#### [What is required]
In this data, count the lines in which "Enable" appears and give only that number.

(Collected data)
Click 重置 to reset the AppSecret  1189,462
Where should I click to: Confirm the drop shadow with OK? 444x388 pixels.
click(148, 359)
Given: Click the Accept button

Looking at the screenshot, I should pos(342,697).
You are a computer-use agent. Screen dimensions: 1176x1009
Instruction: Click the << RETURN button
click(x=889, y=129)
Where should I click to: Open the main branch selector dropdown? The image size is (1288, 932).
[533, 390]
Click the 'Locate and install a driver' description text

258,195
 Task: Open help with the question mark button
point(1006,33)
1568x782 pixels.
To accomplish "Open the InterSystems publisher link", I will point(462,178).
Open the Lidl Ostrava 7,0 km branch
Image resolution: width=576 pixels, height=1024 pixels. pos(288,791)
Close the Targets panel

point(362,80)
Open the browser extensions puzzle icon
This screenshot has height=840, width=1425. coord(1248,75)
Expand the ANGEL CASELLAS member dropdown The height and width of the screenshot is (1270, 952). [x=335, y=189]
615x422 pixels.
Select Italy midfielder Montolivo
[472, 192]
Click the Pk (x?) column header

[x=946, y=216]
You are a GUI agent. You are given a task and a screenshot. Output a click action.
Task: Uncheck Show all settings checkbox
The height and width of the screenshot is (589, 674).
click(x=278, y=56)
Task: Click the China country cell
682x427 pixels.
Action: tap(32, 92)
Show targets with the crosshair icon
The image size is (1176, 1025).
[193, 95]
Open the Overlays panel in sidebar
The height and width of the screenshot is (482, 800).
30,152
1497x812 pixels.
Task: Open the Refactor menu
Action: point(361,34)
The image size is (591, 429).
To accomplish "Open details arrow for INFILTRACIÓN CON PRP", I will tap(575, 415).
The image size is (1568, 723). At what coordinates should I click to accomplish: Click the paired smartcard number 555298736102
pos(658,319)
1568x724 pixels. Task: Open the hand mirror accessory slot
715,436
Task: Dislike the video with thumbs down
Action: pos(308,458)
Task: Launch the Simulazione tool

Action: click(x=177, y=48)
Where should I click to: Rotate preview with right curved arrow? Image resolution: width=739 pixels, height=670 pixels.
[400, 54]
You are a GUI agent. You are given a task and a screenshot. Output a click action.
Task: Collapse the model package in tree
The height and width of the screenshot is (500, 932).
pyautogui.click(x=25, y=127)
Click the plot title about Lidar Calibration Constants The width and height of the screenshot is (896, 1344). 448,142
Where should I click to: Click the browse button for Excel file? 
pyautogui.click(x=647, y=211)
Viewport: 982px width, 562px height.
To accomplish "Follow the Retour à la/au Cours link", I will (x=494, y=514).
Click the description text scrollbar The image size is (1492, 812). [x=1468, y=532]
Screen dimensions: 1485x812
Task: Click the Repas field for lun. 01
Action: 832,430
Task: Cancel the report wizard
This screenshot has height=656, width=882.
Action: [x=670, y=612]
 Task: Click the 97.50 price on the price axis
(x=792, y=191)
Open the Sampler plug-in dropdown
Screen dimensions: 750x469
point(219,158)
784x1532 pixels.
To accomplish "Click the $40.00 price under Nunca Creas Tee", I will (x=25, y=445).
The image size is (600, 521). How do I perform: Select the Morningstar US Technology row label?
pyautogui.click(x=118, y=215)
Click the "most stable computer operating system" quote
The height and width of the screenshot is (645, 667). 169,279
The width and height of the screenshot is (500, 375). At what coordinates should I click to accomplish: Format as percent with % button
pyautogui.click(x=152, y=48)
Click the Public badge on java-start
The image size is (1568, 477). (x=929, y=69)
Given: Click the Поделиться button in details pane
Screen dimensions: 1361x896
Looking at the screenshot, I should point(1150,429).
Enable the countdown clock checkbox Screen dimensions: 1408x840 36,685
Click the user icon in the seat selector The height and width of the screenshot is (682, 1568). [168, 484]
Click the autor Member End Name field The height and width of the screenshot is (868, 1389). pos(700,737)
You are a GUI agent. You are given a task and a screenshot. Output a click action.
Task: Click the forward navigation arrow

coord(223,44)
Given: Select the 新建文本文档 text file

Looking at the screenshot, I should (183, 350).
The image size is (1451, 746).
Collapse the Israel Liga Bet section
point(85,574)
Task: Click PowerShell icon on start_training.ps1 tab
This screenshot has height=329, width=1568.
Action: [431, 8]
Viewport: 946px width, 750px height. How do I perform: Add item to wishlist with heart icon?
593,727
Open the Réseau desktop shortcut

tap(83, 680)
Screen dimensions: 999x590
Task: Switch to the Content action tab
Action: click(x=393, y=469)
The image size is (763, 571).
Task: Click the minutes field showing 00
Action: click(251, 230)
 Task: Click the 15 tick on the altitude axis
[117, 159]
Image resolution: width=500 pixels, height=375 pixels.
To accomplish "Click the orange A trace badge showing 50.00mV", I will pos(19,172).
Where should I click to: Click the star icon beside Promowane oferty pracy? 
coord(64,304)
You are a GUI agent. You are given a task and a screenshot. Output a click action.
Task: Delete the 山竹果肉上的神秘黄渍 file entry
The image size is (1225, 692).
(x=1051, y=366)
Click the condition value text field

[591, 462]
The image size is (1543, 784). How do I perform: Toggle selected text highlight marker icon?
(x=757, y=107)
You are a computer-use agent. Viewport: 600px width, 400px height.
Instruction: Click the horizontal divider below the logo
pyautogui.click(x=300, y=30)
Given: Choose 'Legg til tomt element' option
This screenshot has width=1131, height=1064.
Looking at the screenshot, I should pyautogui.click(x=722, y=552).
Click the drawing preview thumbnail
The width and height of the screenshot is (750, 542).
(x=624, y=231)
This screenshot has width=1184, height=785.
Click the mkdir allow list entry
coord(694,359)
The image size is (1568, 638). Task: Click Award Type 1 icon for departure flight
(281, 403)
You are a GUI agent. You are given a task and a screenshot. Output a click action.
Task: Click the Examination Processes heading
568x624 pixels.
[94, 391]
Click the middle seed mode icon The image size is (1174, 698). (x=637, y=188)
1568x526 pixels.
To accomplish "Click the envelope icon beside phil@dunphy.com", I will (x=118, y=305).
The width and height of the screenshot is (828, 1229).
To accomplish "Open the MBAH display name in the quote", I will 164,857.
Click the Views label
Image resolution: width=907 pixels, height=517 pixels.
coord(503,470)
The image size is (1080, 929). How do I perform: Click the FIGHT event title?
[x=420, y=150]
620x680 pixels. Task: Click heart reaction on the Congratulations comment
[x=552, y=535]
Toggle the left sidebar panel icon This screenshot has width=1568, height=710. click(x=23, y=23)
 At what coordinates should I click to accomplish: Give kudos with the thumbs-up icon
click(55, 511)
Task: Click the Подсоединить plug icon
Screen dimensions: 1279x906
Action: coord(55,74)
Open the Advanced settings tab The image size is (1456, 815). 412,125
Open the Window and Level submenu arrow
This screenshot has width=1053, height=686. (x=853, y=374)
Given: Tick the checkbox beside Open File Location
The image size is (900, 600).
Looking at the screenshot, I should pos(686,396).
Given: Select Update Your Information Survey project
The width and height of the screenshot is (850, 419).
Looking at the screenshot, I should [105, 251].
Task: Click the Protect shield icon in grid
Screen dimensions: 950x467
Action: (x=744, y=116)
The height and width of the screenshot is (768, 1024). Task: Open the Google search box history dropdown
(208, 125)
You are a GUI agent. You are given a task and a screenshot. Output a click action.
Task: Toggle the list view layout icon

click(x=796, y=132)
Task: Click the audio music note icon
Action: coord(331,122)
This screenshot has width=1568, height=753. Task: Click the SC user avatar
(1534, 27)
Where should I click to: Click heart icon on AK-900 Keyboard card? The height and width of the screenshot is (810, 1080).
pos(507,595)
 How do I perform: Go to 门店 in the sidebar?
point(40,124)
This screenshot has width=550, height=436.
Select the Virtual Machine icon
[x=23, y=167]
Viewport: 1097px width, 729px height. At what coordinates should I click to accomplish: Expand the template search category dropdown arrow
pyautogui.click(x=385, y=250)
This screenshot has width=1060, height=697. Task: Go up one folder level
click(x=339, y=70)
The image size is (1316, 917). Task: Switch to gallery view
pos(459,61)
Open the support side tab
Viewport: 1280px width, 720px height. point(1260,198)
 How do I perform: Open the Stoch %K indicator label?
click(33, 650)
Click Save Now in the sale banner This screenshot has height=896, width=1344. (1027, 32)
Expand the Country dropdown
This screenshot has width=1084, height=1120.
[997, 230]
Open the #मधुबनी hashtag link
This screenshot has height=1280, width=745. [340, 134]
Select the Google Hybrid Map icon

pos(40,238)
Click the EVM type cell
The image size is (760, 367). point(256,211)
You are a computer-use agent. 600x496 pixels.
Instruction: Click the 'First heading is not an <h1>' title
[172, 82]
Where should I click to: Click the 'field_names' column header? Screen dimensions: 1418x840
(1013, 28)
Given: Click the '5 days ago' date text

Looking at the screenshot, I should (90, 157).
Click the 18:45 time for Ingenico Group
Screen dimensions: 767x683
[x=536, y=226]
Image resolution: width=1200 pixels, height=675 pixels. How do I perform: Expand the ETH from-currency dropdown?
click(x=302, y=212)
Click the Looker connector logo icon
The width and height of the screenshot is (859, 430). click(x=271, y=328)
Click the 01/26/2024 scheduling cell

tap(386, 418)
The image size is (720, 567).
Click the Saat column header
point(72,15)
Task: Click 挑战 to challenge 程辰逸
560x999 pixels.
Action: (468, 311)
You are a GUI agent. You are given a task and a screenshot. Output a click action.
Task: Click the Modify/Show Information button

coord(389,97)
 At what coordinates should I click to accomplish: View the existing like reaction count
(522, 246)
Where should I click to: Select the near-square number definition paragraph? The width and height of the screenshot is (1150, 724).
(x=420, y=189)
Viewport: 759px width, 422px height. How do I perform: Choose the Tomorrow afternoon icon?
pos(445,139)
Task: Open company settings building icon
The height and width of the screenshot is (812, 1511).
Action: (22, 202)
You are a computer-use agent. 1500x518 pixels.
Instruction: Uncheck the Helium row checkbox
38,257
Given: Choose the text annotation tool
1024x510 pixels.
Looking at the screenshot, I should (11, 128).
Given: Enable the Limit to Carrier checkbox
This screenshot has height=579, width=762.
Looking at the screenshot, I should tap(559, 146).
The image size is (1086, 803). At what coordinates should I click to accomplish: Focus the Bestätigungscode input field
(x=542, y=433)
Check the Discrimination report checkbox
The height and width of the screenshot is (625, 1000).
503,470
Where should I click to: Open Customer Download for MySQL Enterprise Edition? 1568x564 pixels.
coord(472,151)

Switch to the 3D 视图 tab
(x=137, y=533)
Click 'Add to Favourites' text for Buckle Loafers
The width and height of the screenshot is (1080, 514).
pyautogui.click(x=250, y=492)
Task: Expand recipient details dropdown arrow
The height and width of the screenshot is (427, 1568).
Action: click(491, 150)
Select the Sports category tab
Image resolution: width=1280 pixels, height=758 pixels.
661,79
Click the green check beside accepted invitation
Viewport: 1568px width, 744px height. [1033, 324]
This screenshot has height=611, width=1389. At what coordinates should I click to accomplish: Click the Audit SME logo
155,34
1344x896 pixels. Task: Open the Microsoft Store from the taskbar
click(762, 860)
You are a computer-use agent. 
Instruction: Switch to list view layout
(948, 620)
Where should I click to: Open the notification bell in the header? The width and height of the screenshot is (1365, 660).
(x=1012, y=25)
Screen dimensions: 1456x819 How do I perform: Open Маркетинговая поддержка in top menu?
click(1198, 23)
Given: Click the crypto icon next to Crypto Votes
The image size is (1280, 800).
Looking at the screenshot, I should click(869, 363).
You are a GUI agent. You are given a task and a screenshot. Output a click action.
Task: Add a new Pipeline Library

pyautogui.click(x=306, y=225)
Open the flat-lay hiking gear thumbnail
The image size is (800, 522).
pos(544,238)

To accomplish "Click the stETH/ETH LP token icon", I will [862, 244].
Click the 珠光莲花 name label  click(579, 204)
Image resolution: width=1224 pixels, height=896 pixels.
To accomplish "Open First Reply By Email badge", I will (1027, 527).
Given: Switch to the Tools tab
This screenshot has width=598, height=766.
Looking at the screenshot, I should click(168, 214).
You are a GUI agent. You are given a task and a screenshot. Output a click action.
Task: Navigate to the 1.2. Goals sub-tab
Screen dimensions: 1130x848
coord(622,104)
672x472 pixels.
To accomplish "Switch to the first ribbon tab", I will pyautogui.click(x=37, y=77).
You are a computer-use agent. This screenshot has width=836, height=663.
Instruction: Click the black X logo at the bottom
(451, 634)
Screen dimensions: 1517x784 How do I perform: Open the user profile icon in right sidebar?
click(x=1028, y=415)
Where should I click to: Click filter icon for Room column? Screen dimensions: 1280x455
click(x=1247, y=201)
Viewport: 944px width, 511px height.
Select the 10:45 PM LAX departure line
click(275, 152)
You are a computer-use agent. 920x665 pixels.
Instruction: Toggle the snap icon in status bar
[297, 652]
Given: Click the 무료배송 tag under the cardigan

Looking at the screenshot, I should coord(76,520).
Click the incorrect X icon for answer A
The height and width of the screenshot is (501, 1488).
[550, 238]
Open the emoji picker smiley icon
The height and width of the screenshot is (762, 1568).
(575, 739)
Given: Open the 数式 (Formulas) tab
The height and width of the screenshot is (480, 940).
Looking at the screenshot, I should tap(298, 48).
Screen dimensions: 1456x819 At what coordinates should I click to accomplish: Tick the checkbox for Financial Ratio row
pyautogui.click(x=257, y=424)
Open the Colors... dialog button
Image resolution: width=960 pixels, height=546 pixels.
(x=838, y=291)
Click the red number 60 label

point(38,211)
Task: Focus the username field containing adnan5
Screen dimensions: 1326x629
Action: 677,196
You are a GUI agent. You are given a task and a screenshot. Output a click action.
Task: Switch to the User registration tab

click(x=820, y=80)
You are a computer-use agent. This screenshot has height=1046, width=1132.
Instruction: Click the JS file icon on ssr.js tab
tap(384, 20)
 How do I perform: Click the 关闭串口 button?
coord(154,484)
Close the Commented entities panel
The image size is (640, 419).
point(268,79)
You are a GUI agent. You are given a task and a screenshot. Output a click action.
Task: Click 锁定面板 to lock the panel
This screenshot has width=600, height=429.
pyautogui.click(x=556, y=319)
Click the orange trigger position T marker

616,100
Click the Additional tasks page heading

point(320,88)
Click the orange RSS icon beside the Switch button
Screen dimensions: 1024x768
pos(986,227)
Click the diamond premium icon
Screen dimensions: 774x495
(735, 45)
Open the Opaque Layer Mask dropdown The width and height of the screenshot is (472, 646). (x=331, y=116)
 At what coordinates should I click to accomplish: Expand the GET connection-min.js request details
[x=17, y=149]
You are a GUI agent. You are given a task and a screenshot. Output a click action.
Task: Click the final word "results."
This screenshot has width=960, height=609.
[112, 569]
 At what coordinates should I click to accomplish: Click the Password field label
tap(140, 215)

#### [Solution below]
2